(PROMPT)
Go through the listing below and list every line with "agent".

PROVIDED DATA Block Start

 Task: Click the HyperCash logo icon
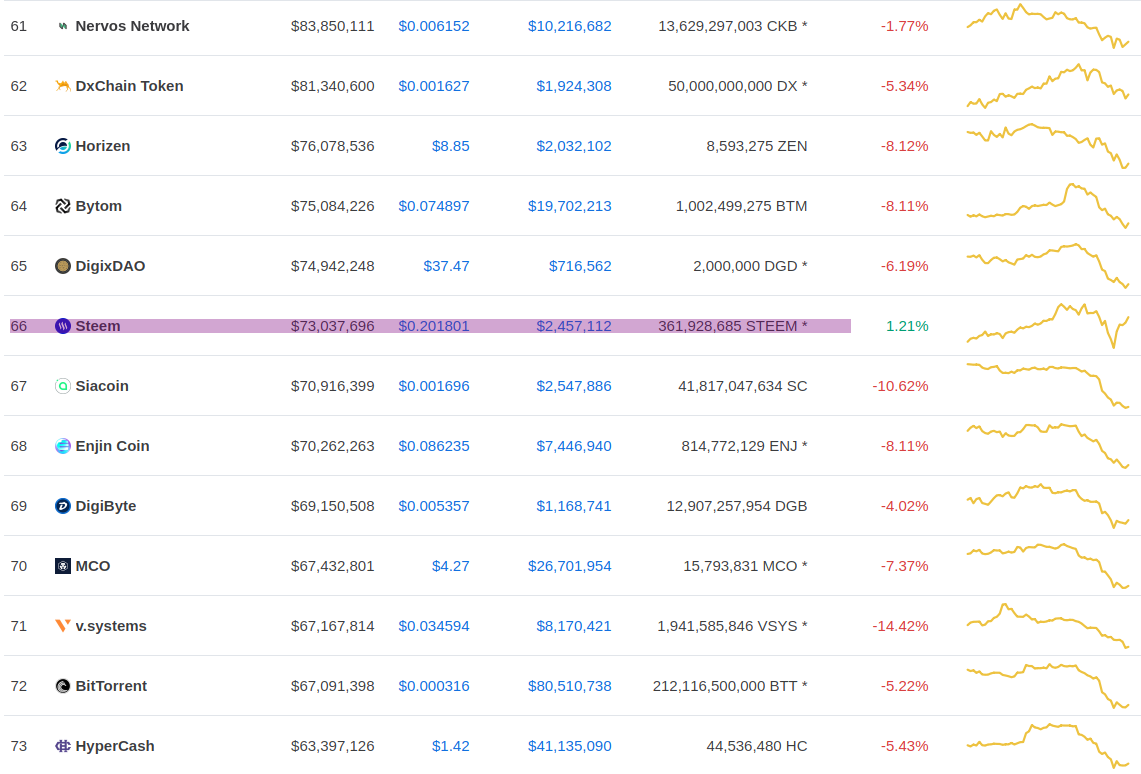(62, 746)
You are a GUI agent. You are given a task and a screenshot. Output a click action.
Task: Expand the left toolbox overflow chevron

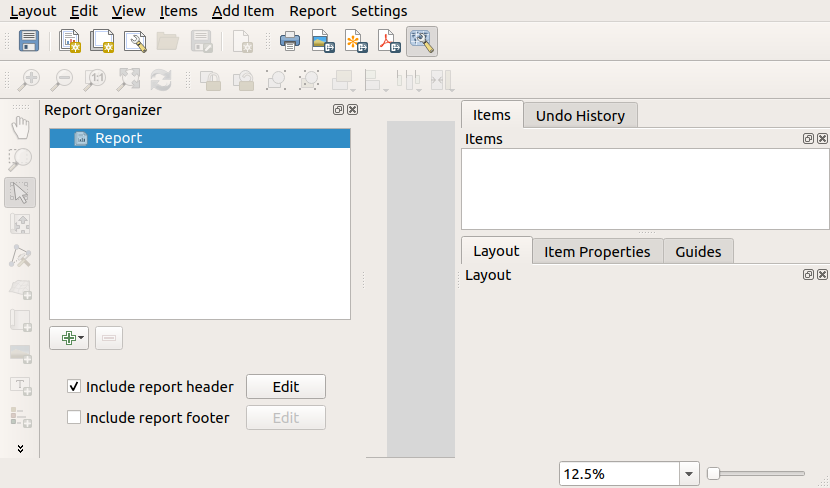(x=20, y=448)
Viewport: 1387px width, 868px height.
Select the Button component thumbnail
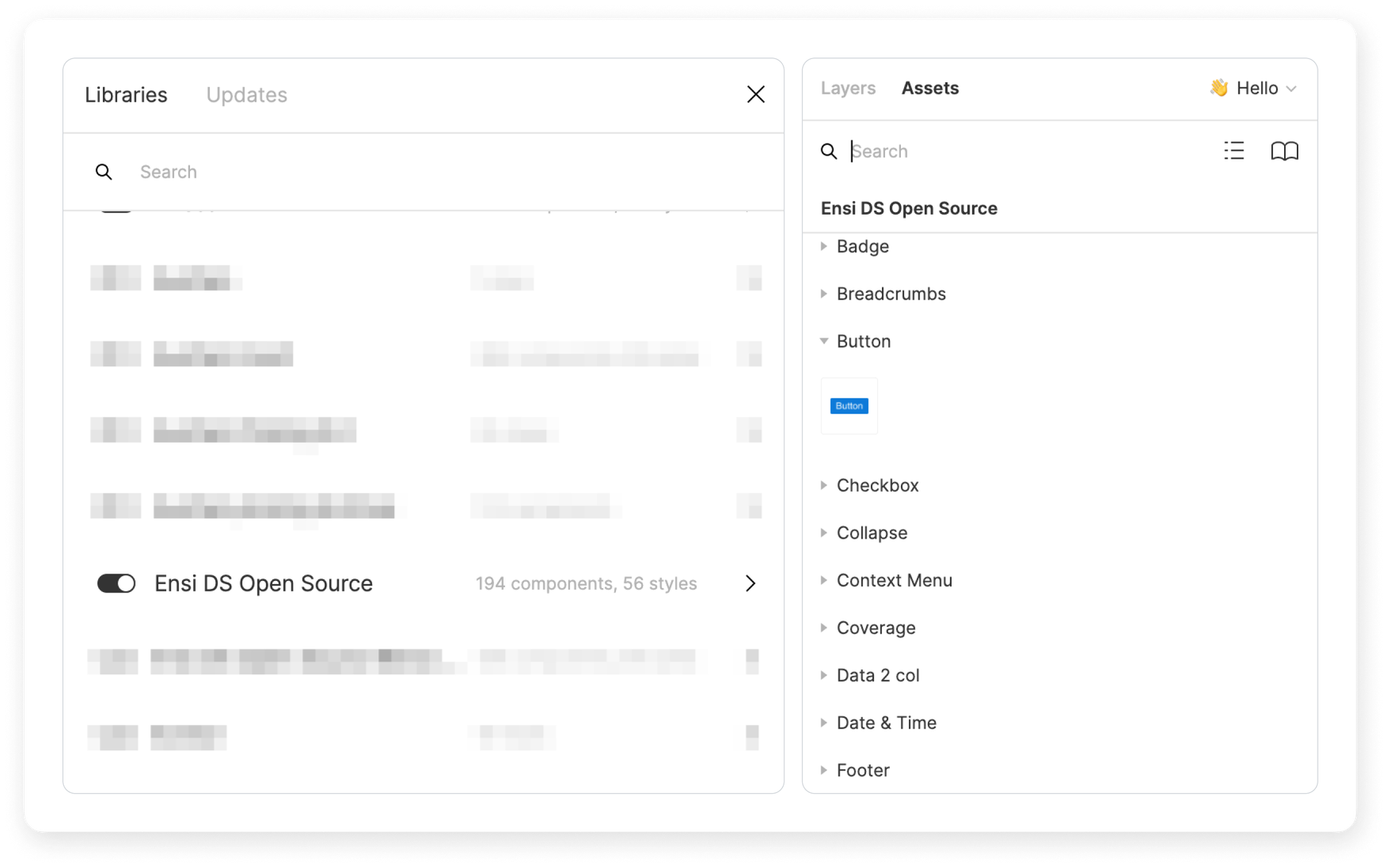pyautogui.click(x=849, y=406)
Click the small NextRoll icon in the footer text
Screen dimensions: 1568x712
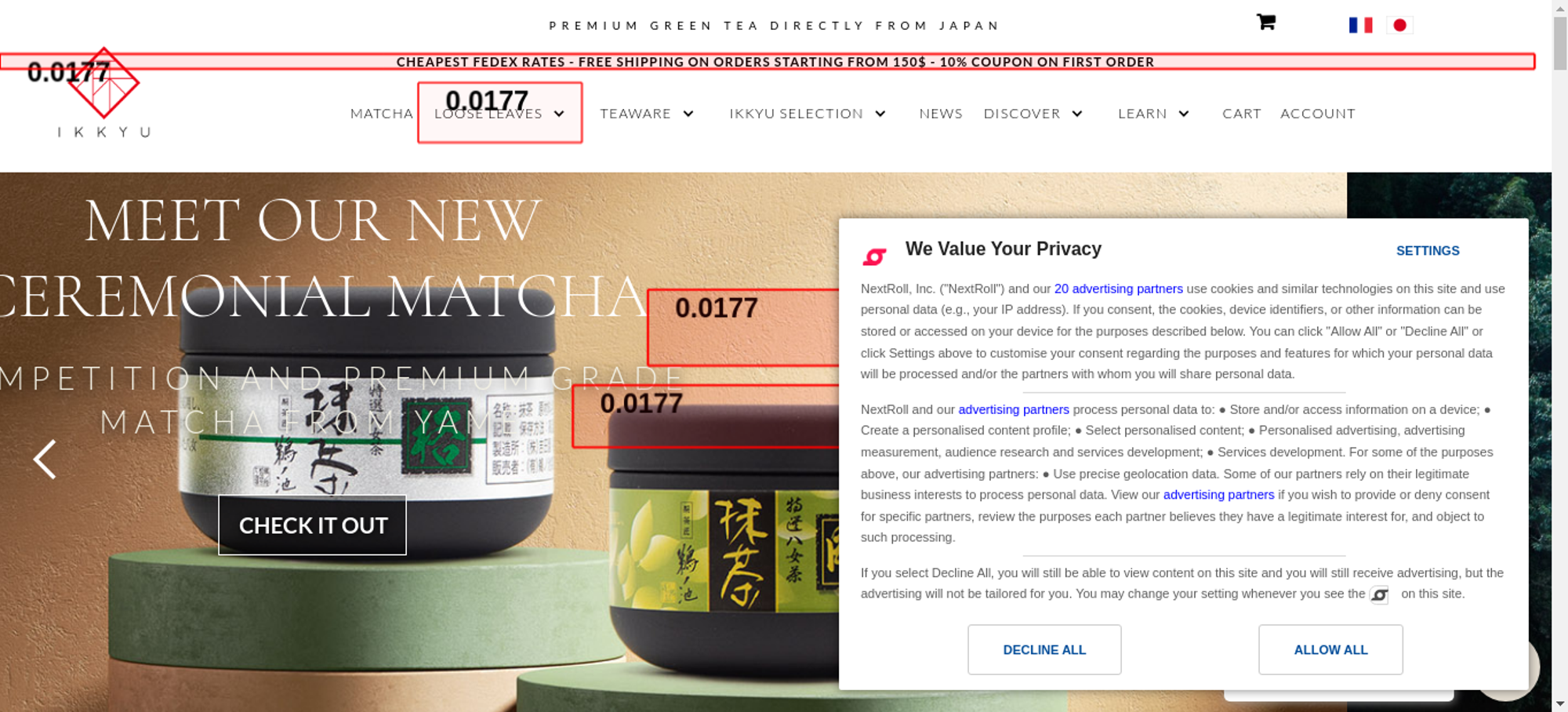[1379, 595]
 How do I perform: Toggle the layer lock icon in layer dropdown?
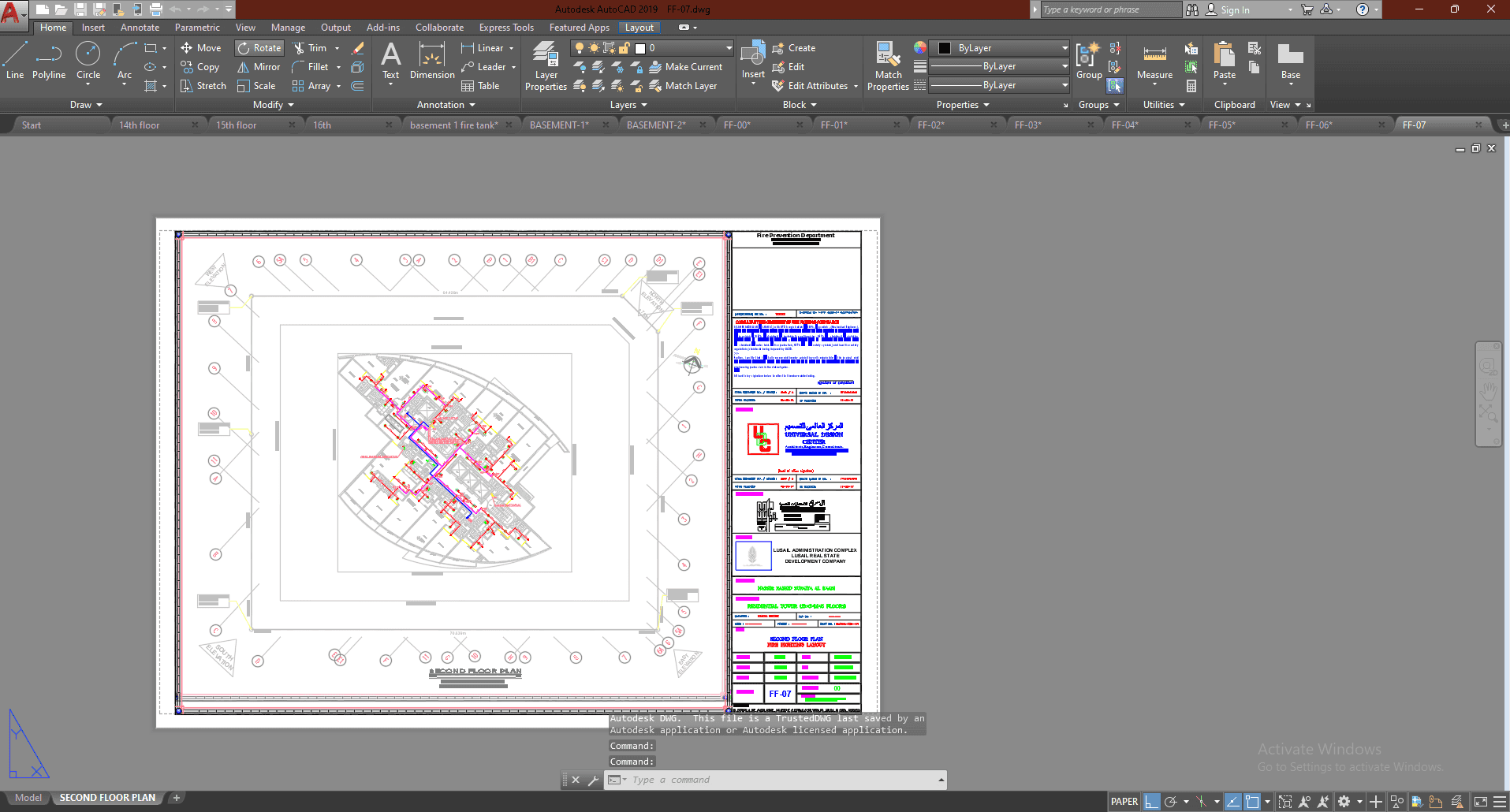tap(624, 48)
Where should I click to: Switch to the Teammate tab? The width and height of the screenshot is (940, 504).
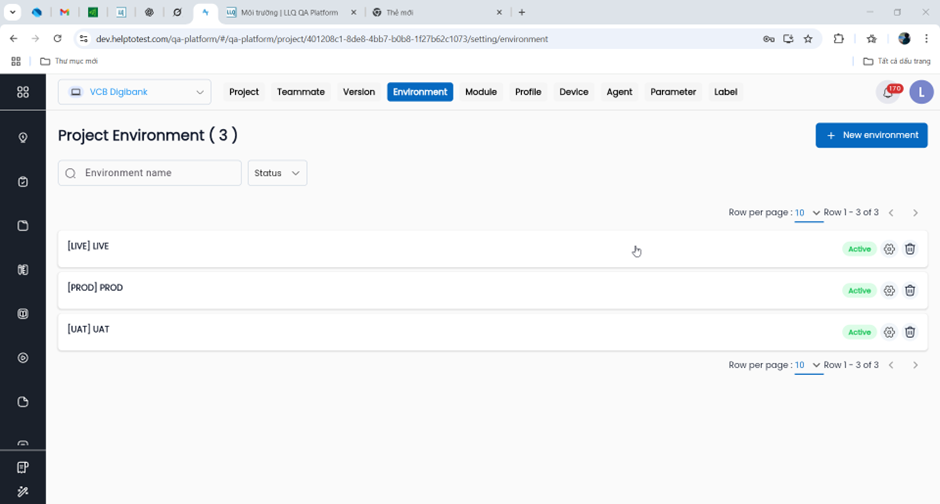point(301,92)
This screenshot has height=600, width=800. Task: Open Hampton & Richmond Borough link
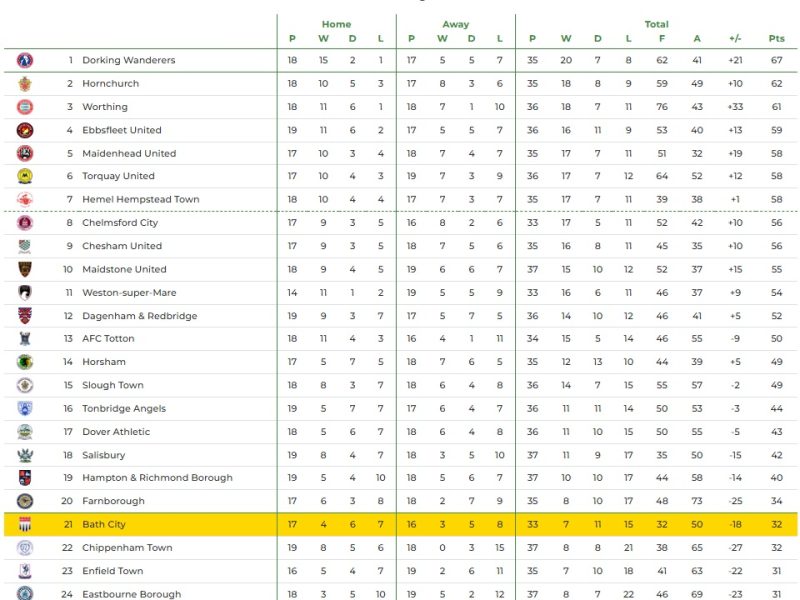(x=157, y=478)
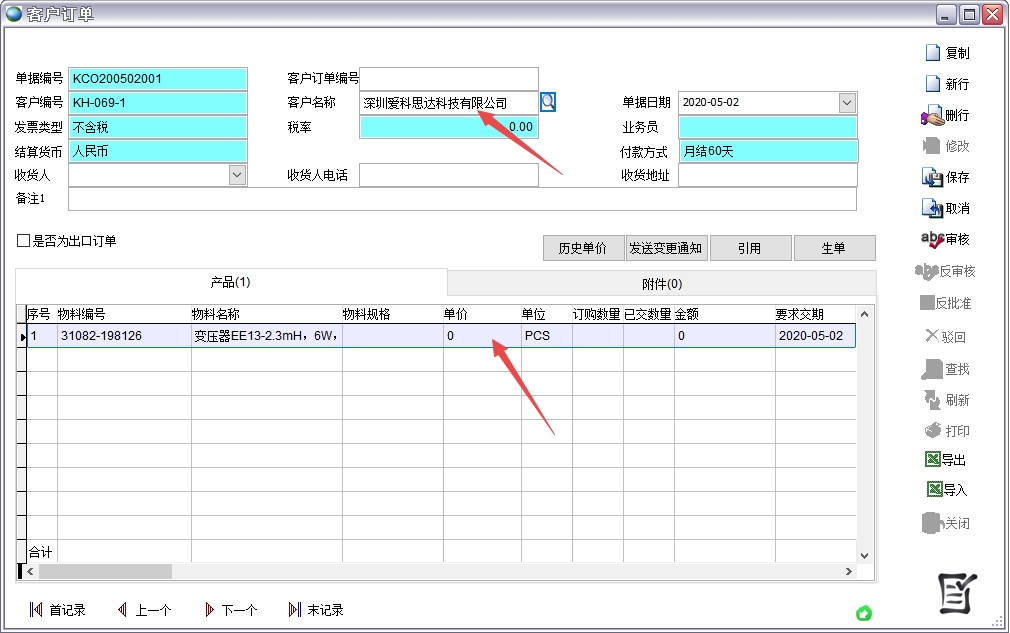Screen dimensions: 1010x633
Task: Expand the 收货人 dropdown list
Action: (237, 175)
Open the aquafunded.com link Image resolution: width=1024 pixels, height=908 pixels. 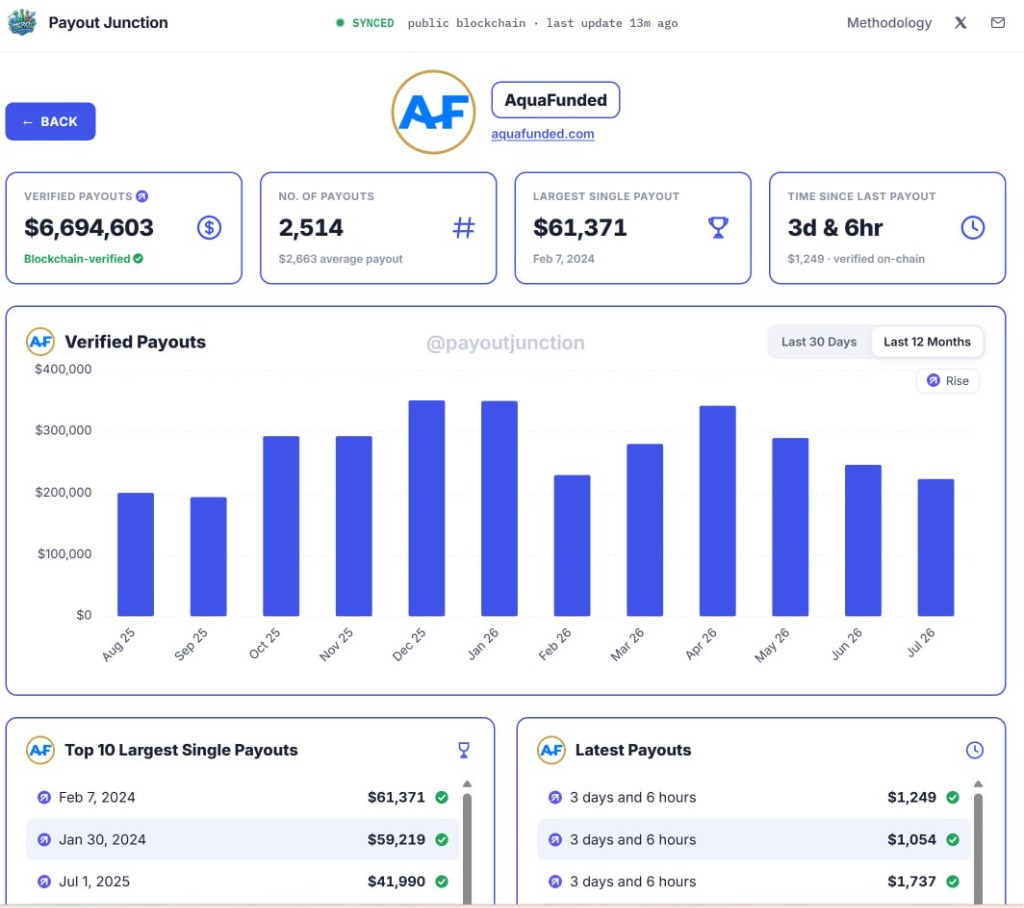coord(542,134)
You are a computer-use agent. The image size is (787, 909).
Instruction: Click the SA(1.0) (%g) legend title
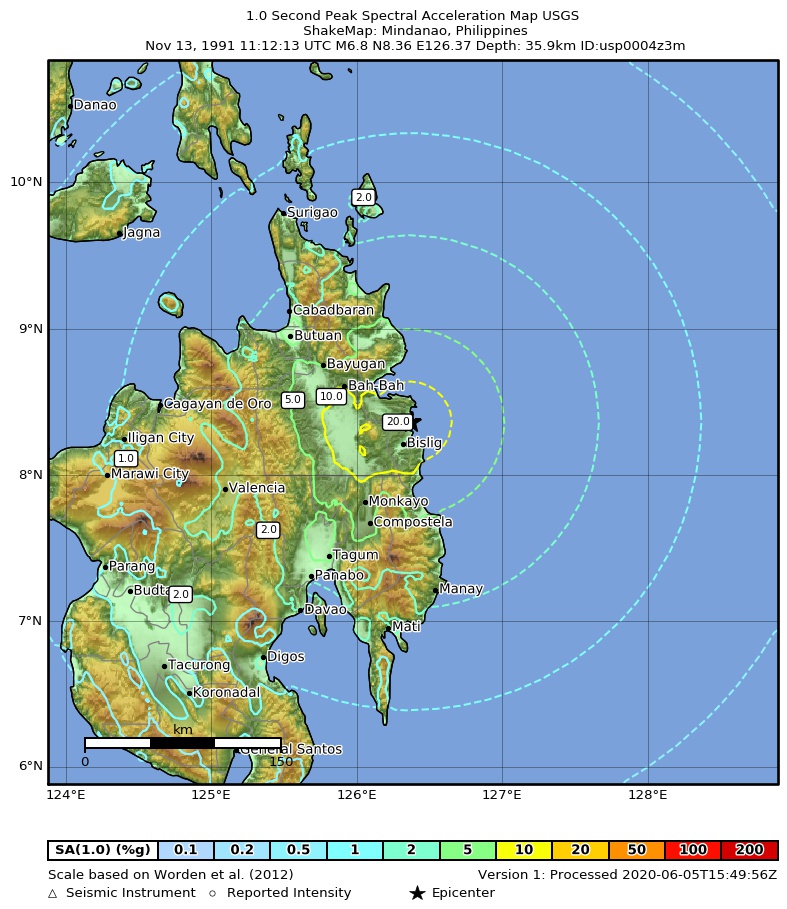[x=103, y=850]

PROVIDED DATA Block End

(SOLUTION TO THIS EXERCISE)
You are a GUI agent. You are given a task and a screenshot. Output a click action.
You are a computer-use agent. The image size is (787, 909).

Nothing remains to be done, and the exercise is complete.